#### EXCERPTED DATA

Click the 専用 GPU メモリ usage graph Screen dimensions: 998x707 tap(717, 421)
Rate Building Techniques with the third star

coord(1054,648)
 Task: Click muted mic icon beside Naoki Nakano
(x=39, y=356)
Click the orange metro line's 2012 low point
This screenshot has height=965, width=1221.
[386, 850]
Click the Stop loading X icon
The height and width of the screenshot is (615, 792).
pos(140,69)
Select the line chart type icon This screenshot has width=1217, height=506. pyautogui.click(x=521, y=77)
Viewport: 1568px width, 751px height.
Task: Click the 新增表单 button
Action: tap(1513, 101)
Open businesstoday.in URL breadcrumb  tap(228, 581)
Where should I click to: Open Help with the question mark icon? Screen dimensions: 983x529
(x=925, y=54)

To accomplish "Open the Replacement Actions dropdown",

########

WORK REQUIRED:
Every entry shown above should be written out again without a single difference.

ANSWER BOX:
Click the 専用 GPU メモリ usage graph Screen dimensions: 998x707 tap(717, 421)
Rate Building Techniques with the third star

coord(1054,648)
 Task: Click muted mic icon beside Naoki Nakano
(x=39, y=356)
Click the orange metro line's 2012 low point
This screenshot has height=965, width=1221.
[386, 850]
Click the Stop loading X icon
The height and width of the screenshot is (615, 792).
pos(140,69)
Select the line chart type icon This screenshot has width=1217, height=506. pyautogui.click(x=521, y=77)
Viewport: 1568px width, 751px height.
Task: Click the 新增表单 button
Action: tap(1513, 101)
Open businesstoday.in URL breadcrumb  tap(228, 581)
Where should I click to: Open Help with the question mark icon? Screen dimensions: 983x529
(x=925, y=54)

To accomplish "Open the Replacement Actions dropdown",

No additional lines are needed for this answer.